Problem to solve:
Your answer must be every line of the data below that holds the string "computer", copied exactly.

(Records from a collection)
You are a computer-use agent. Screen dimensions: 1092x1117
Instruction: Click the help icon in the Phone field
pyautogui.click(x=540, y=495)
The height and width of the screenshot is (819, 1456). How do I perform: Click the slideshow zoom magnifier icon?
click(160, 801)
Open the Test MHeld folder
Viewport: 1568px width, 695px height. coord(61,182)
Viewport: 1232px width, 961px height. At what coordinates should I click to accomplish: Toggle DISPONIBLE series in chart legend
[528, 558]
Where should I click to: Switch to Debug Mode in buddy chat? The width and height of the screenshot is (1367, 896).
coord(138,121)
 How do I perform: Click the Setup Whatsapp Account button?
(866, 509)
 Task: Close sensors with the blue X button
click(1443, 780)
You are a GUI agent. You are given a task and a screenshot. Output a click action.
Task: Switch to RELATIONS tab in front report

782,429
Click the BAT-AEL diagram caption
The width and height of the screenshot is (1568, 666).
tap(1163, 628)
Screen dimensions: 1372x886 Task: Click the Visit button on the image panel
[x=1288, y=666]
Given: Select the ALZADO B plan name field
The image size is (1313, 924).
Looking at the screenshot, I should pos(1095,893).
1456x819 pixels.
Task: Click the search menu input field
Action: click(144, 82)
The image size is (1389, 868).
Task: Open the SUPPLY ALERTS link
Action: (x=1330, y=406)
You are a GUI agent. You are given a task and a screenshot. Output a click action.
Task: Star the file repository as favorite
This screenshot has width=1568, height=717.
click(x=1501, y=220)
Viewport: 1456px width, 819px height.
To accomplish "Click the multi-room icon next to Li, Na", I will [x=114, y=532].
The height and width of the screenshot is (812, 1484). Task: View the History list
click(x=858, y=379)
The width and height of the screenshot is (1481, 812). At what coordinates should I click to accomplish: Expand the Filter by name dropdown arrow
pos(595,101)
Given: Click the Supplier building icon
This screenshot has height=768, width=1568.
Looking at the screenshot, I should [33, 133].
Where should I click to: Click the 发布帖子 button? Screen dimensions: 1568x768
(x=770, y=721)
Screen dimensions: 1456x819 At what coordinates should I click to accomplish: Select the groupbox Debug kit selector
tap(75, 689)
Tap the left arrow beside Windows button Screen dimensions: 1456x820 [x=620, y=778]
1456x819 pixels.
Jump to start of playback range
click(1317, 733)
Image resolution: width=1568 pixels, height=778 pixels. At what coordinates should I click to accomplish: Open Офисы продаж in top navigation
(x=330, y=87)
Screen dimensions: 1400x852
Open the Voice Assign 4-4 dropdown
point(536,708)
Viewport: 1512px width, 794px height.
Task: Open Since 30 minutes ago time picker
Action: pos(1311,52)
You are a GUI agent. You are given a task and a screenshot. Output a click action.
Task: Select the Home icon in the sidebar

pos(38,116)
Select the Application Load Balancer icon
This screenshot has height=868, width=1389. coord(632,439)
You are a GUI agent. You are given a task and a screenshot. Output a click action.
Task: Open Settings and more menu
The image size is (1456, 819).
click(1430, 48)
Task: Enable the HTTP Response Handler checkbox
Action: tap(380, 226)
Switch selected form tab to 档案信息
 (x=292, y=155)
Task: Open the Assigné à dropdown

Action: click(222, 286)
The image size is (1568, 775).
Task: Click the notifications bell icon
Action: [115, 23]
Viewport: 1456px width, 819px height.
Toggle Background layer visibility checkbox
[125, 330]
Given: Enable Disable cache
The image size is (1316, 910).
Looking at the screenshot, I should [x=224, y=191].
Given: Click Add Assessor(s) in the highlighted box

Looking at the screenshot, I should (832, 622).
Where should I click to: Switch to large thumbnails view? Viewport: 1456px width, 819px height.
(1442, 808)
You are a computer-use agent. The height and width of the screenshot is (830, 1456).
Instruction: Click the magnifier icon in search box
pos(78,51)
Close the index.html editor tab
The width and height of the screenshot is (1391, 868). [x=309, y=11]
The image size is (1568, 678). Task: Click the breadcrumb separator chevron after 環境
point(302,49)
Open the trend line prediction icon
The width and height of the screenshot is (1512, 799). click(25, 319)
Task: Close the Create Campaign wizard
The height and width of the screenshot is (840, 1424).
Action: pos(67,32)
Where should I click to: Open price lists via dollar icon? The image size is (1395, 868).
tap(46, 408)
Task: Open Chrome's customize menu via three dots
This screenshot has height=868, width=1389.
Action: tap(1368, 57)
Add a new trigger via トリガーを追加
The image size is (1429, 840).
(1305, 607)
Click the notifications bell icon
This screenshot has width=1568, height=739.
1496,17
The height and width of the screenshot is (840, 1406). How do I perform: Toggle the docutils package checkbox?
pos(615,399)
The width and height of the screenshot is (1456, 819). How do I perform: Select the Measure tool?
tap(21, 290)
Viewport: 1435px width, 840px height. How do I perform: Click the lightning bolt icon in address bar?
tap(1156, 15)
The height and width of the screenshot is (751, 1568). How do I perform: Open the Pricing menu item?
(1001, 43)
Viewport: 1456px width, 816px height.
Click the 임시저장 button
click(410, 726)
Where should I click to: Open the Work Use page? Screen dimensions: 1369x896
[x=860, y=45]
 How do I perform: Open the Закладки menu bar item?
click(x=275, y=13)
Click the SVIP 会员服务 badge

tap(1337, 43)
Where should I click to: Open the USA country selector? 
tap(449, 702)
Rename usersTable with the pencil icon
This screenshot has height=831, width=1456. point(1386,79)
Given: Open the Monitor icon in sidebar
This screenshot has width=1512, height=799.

Written response:
You are a computer-use agent. Screen dimensions: 1092x1117
You are a computer-use agent. The height and width of the screenshot is (830, 1456).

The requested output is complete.